This increased earnings per share by 17.7% to $1.73 in 1995 from
$1.47 in both 1994 and 1993.
Mid-Plains operates two business segments: a telecommunications
utility providing telephone and data services (telephone
operations) and system sales and service operations.
Telephone Service Operating Results
The telephone segment contributed operating income of $6.1
million, $5.0 million, and $5.0 million to the consolidated
operating income in 1995, 1994, and 1993, respectively.
Operating Revenues
Telephone service revenues increased $2.5 million to $18.1
million, in 1995, and $1.3 million to $15.6 million, in 1994.
For 1995, local network service revenues increased by $.7
million. The growth was primarily due to an increase in local
network service rates in 1995 which increased revenues by $1.1
million and the growth in the number of access lines served which
resulted in $.3 million growth in revenues. Local network
service increases for 1995 were offset in part by a credit of $.6
million in 1994 to eliminate regulatory liabilities no longer
considered payable. Network access and long distance service
revenues increased by $1.6 million in 1995. The increase was
primarily due to growth in network access, $.7 million, and the
provision of long distance service, $.7 million.
For 1994, local network services increased by $1.0 million. The
growth was primarily due to a credit of $0.6 million to eliminate
certain regulatory liabilities (see Note 1 to the Financial
Statements). In addition, 1994 revenues were affected by
Extended Community Calling, resulting in a $0.3 million increase
in local service network and decreases in network access and
other revenues of $0.4 million and $0.2 million, respectively.
Network access and long distance services revenues include both
interstate and intrastate revenues.
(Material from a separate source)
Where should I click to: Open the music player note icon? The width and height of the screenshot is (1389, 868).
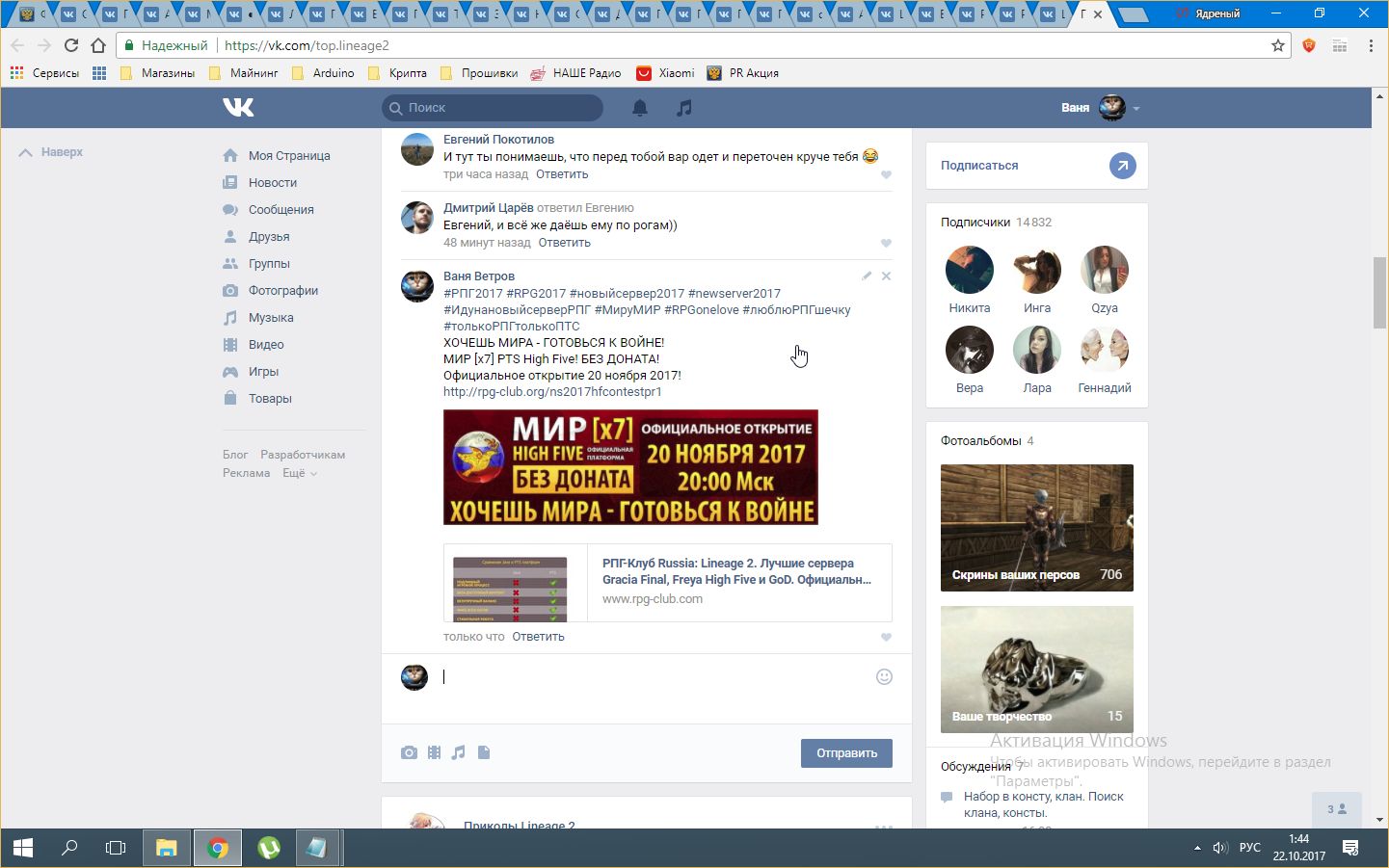pos(684,108)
For 1995, approximately 60%
of such revenues were interstate as compared to 59% in 1994 and
56% in 1993.
Operating Expenses
Telephone operating expenses, which includes plant, depreciation,
customer, corporate, and general taxes, increased by $1.4 million
to $12.0 million, in 1995, and $1.3 million to $10.5 million, in
1994. Increases in plant, customer and corporate expenses for
1995 were primarily due to growth in internal operations and the
cost of providing long distance services. The growth in these
expenses was offset by a charge of $.4 million made in 1994 to
eliminate regulatory assets no longer considered recoverable.
The changes in plant, customer and corporate expenses in 1994
were due primarily to the elimination of $0.4 million of
regulatory assets (see Note 1 to the Financial Statements),
start-up costs of $0.2 million associated with the provisioning
of long-distance services and internal growth. In addition, 1994
reflects shift of $0.3 million to corporate from plant and
customer due to planning and other changes.
Depreciation increased $0.8 million in 1995 and $0.2 million in
1994 as a result of increased depreciable property and, in 1995,
additional depreciation of $0.5 million in connection with the
change-out of central office equipment.
System Sales and Service Operating Results
The system sales and service segment contributed operating income
of $0.3 million, $0.5 million, and $0.4 million to the
consolidated operating income in 1995, 1994, and 1993,
respectively.
Operating Revenues
System sales and service revenues increased by $0.6 million to
$6.5 million, in 1995, and increased by $1.1 million to $5.9
million, in 1994, primarily as a result of increased system sales
and maintenance.
Operating Expenses
Cost of sales and services, as a percentage of operating
revenues, were 64% in 1995, 58% in 1994, and 56% in 1993. The
1995 increase was due primarily to reclassifying to cost of sales
payroll overheads which in 1994 and 1993 were included in
operating expenses. If the change had been made in 1994 and
1993, cost of sales would have increased 3% in 1994 and 1993 with
corresponding reduction in operating expenses. Operating
expenses, which did not increase in 1995 due to the above, were
$2.0 million in 1995 and 1994, an increase of $0.3 million over
1993.
Other Items
Interest expense did not change significantly in 1995, 1994 or
1993 primarily due to level amounts of short-term bank notes
during the periods. In July 1995 interest on debentures
increased as a result of additional financing, but was offset in
part by a reduction in debenture interest rates from 11% to 8%.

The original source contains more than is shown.